In conclusion, I like this paper because it tried to combine generative and discriminative retrieval models via GANs framework. I would not be appreciated if they simply applied the IR task to GANs blindly. Instead, they explained their motivation and discussed the advantage of jointly train both models. It seems adversarial training is useful for IR tasks as well.

References:

[1] Jun Wang, Lantao Yu, Weinan Zhang, Yu Gong, Yinghui Xu, Benyou Wang, Peng Zhang, and Dell Zhang. 2017. IRGAN: A Minimax Game for Unifying Generative and Discriminative Information Retrieval Models. In Proceedings of SIGIR’17, Shinjuku, Tokyo, Japan, August 7-11, 2017, 10 pages.

[2] Richard S Sutton, David A McAllester, Satinder P Singh, Yishay Mansour, and others. 1999. Policy Gradient Methods for Reinforcement Learning with Function Approximation. In NIPS.

[3] IRGAN code (http://lantaoyu.com/publications/IRGAN)

# Learning a Hierarchical Embedding Model for Personalized Product Search (SIGIR’17)

This paper proposed a personalized product search model. Given a user and query, the model needs to retrieve a relevant product that a user will likely to purchase. Due to this requirement, the relevancy is based on the likelihood of the user will buy retrieved products. This can be finding a product that meets a user’s intent or need.

The model uses product reviews written by users to model a user’s preference. The authors assume that a query is independent (not personalized). It means by observing a query alone, we can’t tell which user creates that query. This assumption is necessary because the dataset does not have queries and the authors need to construct a set of queries based on the product’s description. On the other hands, The item embedding is also based on its product reviews. By looking all reviews, the model should be able to summarize the item and be able to learn its embedding vector.

The last information is a query. The model also learns word embedding for queries and then construct a query based on either averaging all words, non-linear projecting word embedding or simply use RNN to get a final embedding vector. It means that this model will learn word embedding for all words observed in the pseudo-queries, word embedding for all users and items.

But they need to relate query, user, and item. And I think this is the key assumption of this model. They assume that a linear combination of user and query should be similar to a relevant item. Hence, the model assumes knowing user and query, we should have a good idea what should be relevant products/items. As a result, the objective function is to maximize the log likelihood of the language model of all users, the language model of all items, and the item generation likelihood.
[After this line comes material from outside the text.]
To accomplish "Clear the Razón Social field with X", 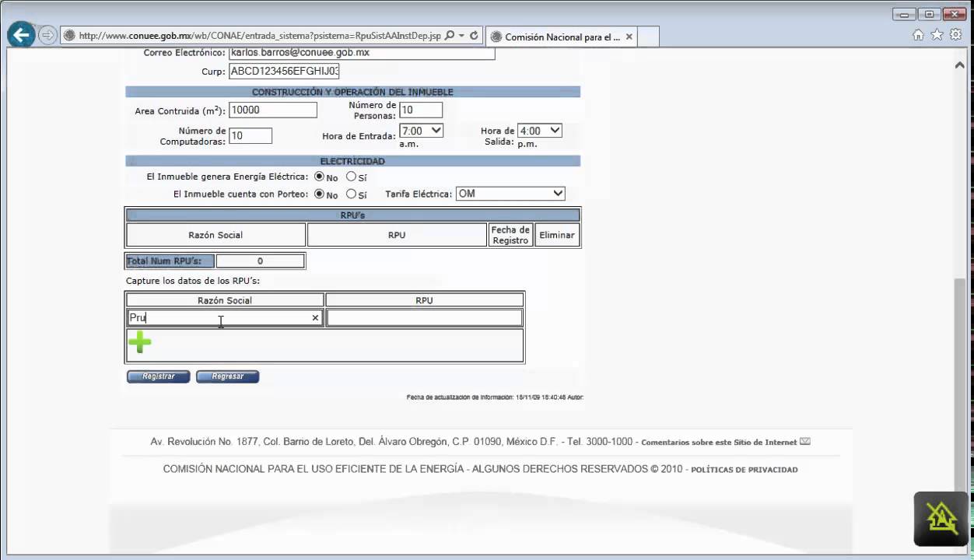I will (x=315, y=317).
The neural networks are utilized in their model. To construct a query vector, projecting an average word embedding yields the best accuracy. However, this model requires approximating a lot of language models. This could be challenging to train. Thus, the author approximates the softmax calculation based on negative sampling technique proposed by [2]. The experiment results seem valid but this model performs poorly on some product searches. But this model beats the state-of-the-arts.

My impression of this model is that it seems to be product specific due to nature of the given reviews. Some products like electronics have a different pattern of reviews than books. This may limit the scalability of this model because we need separate models for each product categories. Furthermore, I think to personalize a user, their model uses review texts. It means that the model could summarize user’s sentiment or word usage. If we mix multiple product categories, the sentiment might mix up and it will be difficult to tell a user preference. And this is probably the main reason why the author separate different product categories and train separate models.

References:

[1] Qingyao Ai, Youngfeng Zhang, Keping Bi, Xu Chen, W. Bruce Croft. 2017. Learning a Hierarchical Embedding Model for Personalized Product Search. In Proceedings of SIGIR’17, Shinjuku, Tokyo, Japan, August 7-11, 2017, 10 pages.

[2] Tomax Mikolov, Kai Chen, Greg Corrado, and Jeffrey Dean. 2013. Efficient estimation of word representations in vector space. arxiv prepreint arXiv:1301.3781.